## [Task to carry out]
Show all lines below holding the string "blue".

Records provided section start

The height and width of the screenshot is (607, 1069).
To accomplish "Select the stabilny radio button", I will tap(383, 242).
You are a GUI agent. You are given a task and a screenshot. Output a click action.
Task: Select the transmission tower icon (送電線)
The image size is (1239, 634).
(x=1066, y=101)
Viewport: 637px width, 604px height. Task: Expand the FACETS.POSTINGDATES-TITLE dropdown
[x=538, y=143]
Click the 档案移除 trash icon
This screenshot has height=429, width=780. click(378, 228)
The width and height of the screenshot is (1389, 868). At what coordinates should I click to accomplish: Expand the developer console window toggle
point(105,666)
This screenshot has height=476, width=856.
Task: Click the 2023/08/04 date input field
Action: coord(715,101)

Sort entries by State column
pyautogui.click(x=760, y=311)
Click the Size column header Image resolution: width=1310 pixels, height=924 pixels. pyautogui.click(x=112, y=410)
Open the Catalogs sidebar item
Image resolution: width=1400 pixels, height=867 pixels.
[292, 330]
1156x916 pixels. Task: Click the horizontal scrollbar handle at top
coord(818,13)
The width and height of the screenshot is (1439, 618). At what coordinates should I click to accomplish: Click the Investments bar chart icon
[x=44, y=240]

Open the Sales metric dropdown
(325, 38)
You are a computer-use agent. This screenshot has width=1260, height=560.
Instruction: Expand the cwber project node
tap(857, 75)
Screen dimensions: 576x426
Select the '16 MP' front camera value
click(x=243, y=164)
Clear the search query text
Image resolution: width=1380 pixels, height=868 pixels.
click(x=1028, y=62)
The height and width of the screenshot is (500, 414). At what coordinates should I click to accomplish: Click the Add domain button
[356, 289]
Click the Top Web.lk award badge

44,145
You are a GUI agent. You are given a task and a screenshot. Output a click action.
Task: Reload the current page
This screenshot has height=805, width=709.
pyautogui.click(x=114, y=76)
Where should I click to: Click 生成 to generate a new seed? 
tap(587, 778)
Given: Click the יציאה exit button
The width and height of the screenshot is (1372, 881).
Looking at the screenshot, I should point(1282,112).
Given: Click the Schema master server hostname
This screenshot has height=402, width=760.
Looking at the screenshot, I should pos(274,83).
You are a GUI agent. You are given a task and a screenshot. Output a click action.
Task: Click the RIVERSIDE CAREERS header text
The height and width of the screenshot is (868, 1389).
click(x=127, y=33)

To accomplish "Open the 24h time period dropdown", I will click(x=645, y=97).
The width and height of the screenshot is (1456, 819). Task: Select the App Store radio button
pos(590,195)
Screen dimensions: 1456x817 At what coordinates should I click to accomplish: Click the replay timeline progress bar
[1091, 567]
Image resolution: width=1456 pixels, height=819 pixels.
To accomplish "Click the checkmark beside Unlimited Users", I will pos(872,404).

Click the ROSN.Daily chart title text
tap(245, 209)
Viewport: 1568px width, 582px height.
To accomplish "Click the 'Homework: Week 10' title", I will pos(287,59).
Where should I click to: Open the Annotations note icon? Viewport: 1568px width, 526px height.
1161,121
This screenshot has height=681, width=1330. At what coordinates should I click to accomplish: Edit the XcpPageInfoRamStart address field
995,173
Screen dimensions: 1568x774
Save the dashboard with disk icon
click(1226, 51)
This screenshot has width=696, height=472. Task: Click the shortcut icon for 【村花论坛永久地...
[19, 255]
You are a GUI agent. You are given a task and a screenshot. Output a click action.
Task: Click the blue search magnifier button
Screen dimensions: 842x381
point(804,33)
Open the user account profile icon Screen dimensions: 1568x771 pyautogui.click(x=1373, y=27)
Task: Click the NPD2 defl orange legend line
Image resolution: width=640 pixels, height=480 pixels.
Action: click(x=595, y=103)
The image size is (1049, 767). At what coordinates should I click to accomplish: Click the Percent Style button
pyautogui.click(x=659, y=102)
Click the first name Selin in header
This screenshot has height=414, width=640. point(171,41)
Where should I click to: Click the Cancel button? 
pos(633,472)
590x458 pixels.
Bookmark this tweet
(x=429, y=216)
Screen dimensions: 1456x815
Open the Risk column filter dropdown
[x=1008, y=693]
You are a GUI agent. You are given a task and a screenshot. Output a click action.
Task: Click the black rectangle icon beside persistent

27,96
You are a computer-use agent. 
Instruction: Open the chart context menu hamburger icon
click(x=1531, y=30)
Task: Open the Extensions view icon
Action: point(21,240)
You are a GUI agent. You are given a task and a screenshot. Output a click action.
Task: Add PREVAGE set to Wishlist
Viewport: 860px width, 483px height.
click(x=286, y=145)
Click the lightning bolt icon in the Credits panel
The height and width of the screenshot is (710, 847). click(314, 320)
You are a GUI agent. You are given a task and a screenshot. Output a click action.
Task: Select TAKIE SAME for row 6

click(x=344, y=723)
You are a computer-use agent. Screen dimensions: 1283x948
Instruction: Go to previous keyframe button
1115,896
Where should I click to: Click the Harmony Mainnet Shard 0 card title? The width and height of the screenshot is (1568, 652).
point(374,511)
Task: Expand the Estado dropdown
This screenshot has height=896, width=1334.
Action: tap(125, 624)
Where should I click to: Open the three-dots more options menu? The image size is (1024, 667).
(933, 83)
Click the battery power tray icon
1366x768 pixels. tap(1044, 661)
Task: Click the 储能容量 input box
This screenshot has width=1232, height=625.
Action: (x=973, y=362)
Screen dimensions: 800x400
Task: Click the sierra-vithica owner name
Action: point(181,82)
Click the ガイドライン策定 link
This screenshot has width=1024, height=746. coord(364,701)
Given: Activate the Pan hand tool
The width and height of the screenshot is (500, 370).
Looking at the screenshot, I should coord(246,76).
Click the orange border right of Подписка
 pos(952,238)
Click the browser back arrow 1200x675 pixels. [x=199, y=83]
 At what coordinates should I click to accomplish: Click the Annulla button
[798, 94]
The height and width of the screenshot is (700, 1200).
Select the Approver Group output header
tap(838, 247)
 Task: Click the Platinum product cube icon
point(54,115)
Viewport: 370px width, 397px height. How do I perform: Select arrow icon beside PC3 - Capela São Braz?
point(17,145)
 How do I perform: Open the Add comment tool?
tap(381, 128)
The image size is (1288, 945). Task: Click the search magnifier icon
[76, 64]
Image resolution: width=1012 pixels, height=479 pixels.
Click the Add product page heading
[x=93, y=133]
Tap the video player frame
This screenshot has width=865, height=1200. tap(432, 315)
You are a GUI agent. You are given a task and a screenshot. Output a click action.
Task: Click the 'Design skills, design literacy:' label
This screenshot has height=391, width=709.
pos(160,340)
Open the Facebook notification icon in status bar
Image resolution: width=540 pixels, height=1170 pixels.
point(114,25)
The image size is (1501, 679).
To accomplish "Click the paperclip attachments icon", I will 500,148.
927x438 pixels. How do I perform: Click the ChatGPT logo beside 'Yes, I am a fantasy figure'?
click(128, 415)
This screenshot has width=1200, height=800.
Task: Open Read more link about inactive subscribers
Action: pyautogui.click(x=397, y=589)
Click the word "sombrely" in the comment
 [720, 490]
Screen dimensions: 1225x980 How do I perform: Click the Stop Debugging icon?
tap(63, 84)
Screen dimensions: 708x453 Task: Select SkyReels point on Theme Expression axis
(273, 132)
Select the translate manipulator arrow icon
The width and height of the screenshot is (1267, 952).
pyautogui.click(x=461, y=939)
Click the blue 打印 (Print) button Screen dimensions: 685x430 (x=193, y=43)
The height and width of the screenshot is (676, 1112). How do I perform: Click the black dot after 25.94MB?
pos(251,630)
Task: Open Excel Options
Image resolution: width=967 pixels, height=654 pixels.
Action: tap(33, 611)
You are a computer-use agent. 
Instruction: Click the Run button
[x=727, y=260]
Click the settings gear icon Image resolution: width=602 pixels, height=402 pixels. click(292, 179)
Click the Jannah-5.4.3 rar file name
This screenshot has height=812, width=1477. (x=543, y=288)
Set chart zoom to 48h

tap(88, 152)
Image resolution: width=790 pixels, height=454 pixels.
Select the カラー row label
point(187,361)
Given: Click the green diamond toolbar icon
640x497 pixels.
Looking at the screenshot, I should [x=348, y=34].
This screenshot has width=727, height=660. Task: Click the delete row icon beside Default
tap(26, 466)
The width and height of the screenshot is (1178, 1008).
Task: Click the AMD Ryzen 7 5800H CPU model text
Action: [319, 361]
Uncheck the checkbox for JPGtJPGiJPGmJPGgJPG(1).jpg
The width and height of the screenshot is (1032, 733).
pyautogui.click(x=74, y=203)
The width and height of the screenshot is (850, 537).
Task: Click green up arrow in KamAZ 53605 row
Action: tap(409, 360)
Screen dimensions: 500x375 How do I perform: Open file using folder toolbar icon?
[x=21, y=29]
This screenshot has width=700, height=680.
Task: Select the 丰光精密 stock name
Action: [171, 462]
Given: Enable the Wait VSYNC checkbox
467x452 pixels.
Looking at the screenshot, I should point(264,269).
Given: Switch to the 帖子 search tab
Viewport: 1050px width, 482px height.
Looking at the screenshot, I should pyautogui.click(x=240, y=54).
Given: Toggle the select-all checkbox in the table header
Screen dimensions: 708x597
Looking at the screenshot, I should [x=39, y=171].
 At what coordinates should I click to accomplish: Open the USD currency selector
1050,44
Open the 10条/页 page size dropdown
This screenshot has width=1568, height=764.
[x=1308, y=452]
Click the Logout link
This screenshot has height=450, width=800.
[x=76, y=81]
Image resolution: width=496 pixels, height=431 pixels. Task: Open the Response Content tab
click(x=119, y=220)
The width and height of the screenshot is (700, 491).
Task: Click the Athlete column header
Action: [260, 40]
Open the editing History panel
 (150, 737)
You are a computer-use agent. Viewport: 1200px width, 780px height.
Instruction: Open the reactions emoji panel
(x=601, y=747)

Records provided section end

## [Written response]
Task: Click the blue search magnifier button
Click the blue 打印 (Print) button Screen dimensions: 685x430 (x=193, y=43)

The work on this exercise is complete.